***** Source passage *****

Volunteering does help in staying productive and exploring different career paths.  It is a good way to boost self-esteem when searching for full-time employment and career enhancement alternatives.  In fact, working in a volunteer position where the rewards are primarily intangible might demonstrate strong work ethic.  “Employers like employees who are passionate about their work…it also tells employers that for you working is about enjoying what you do, not merely a paycheck” (Horowitz, Jason, CareerJournal.com, 2004).  For Lyn, volunteering opened up a door to staying active in the working environment, exploring career ideas that had not been focused on before, and using her time productively as she waits for her VISA issues to be resolved and looks for paid employment.

Does volunteering always work out positively for clients?  Probably not.  In another example, volunteering as a career strategy did not work as well for Melissa as it did for Lyn.  As with Lyn, there were VISA restrictions, narrowing employment opportunities for Melissa.  As the consultant and Melissa worked together, the following reasons were discussed as contributing to Melissa’s unhappiness with this strategy.

  • Being very specific about volunteer tasks in her field  A State license was required for Melissa to practice in her field.  While waiting to get these credentials, Melissa was hesitant to take on volunteer positions which involved tasks that normally her assistant would do.  Her belief was that she could wait to look for paid positions once she took the licensing exam.  She was aware that she still might have difficulty finding a job because of VISA restrictions but was at this point unwilling to consider some of the benefits of volunteering in her field.  The coach respected this “block” and helped Melissa define immediately attainable tasks such as preparing for the exam, places to contact for complete information and identifying people to talk to who had taken this exam.

***** Information *****

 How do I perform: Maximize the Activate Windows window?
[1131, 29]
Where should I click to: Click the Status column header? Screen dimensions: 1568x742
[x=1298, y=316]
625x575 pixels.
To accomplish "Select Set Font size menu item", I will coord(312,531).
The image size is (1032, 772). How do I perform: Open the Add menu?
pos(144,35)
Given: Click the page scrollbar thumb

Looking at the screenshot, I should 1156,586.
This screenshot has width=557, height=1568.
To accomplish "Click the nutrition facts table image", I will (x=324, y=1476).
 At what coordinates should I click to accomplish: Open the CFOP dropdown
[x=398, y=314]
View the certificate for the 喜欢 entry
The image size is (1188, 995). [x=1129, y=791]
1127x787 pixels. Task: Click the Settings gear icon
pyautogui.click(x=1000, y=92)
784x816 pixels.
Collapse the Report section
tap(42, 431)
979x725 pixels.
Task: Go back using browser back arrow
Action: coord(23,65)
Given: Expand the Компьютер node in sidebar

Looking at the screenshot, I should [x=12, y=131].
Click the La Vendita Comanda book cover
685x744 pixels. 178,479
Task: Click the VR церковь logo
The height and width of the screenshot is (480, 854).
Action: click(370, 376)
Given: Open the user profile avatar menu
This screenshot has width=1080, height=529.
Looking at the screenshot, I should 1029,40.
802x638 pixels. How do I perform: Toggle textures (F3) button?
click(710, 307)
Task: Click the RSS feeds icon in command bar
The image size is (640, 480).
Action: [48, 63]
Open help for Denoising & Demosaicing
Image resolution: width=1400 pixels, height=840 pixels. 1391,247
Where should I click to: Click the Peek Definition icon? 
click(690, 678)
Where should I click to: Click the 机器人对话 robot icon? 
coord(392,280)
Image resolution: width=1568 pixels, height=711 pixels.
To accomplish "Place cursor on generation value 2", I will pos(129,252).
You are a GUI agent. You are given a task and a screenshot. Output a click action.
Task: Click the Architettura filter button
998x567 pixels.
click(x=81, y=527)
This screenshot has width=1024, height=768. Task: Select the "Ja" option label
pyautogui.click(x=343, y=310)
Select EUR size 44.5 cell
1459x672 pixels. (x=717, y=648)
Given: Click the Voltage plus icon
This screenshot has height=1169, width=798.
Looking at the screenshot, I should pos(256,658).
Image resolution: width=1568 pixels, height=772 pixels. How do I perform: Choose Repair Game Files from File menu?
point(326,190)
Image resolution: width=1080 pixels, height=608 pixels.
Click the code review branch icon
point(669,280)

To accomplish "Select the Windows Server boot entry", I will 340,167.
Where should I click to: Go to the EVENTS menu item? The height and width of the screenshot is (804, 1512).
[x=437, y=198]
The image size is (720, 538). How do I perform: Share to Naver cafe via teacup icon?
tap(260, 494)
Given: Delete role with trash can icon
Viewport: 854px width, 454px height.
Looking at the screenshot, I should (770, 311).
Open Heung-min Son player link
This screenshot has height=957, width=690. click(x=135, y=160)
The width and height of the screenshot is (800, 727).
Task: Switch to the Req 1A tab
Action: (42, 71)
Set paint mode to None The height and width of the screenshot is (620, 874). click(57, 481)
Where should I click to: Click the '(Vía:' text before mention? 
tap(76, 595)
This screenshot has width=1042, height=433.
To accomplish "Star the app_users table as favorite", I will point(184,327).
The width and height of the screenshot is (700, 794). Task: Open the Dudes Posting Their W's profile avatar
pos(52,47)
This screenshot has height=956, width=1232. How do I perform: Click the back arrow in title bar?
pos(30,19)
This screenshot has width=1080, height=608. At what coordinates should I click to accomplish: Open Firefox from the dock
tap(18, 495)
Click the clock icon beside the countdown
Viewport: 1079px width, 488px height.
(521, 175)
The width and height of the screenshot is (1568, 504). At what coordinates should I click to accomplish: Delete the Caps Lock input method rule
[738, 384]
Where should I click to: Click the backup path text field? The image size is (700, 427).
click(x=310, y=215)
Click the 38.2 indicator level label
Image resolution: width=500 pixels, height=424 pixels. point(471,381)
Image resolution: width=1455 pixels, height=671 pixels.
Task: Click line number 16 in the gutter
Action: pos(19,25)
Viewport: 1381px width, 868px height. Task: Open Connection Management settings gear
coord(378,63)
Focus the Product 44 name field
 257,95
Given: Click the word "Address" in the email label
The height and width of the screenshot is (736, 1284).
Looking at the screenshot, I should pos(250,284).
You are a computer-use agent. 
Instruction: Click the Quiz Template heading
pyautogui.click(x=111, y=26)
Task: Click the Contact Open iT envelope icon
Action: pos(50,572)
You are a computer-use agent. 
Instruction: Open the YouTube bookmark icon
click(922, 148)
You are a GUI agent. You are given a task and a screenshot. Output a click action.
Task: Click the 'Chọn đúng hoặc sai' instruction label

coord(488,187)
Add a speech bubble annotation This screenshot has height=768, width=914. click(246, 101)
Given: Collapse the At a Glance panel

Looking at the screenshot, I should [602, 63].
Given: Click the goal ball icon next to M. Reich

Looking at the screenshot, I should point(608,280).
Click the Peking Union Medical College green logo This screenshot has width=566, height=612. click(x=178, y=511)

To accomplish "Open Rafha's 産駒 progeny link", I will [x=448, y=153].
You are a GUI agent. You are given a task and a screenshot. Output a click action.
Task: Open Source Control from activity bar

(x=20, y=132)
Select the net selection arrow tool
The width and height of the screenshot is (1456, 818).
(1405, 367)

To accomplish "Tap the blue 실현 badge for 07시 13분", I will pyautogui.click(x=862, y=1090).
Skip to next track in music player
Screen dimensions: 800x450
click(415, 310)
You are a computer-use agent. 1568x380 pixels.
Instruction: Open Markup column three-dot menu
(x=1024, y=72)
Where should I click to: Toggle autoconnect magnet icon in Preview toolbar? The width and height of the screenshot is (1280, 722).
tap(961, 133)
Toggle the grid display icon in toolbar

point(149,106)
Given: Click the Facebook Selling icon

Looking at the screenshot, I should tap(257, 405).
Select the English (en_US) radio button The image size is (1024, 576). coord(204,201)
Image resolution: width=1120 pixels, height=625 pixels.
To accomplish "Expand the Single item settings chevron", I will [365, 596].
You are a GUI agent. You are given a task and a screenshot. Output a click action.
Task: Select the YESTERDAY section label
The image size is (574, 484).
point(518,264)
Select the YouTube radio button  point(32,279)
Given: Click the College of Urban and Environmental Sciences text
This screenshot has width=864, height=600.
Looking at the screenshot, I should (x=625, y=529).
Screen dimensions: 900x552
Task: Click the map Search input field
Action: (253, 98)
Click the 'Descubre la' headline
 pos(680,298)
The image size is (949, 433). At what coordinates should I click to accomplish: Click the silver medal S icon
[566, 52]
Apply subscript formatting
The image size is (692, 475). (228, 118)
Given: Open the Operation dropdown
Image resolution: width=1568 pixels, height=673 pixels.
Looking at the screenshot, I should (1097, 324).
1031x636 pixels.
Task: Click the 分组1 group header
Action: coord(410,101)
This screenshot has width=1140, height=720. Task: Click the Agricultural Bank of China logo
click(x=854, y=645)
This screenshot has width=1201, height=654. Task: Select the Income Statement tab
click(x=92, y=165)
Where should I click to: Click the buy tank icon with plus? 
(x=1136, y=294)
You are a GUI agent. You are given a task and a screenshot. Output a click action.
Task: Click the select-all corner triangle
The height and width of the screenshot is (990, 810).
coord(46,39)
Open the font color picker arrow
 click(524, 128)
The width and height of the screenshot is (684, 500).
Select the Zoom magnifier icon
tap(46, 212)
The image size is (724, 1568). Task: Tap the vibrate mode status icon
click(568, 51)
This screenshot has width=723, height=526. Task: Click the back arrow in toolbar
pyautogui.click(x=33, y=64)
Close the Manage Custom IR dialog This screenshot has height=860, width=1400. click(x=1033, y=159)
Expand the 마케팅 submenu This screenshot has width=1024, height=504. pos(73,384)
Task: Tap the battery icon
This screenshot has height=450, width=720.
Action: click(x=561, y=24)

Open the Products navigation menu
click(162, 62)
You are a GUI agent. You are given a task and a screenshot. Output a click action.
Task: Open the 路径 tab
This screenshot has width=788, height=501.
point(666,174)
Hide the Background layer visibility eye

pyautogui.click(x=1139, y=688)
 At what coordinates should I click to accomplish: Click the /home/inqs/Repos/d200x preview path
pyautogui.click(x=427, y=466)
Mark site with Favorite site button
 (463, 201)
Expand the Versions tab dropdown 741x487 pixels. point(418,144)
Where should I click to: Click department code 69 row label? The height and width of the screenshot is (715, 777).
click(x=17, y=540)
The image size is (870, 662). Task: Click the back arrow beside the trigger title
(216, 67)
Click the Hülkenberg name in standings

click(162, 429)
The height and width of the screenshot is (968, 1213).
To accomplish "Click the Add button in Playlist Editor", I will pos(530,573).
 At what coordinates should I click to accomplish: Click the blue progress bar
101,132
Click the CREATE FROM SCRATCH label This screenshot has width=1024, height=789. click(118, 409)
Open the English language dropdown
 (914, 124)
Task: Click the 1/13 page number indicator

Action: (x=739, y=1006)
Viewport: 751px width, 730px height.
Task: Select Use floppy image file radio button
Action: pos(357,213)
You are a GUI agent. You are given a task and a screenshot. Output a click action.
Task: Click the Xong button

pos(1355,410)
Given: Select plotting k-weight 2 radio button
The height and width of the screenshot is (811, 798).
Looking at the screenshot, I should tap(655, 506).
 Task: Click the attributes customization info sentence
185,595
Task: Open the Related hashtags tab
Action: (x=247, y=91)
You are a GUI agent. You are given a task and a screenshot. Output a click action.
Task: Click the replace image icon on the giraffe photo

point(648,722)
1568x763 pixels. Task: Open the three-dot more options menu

*****

=== Tasks and exercises ===
**1.** Render this sentence from the passage on volunteering as a career strategy in Spanish: "As with Lyn, there were VISA restrictions, narrowing employment opportunities for Melissa."
**2.** According to the passage on volunteering as a career strategy, what did Melissa need in order to practice in her field?
**3.** Carry on the passage on volunteering as a career strategy from its last sentence.
The records are separate material, unrelated to the text on volunteering.

=== Results for each task ===
**1.** Al igual que con Lyn, había restricciones de VISA que limitaban las oportunidades de empleo de Melissa.

**2.** She needed a State license.

**3.**
  • Lack of immediate outcomes in terms of open positions Networking through contacts and volunteer opportunities, by its very nature is time consuming and this strategy may or may not lead to concrete leads.  This seeming “lack of progress” towards the final goal of accepting an offer was hard for Melissa to accept.  In addition, as a parent of young children, she would not be able to commit to volunteering in the hope that “something might click.” To address this concern Melissa and the coach identified specific structured goals that would help Melissa feel she was “progressing” towards her main goal of finding employment.  Creating a support group by introducing her to Lyn who lived in the same city, encouraging her to conduct an informational interview with a personal contact and develop a strategy for completing defined tasks helped Melissa look at her job search more positively.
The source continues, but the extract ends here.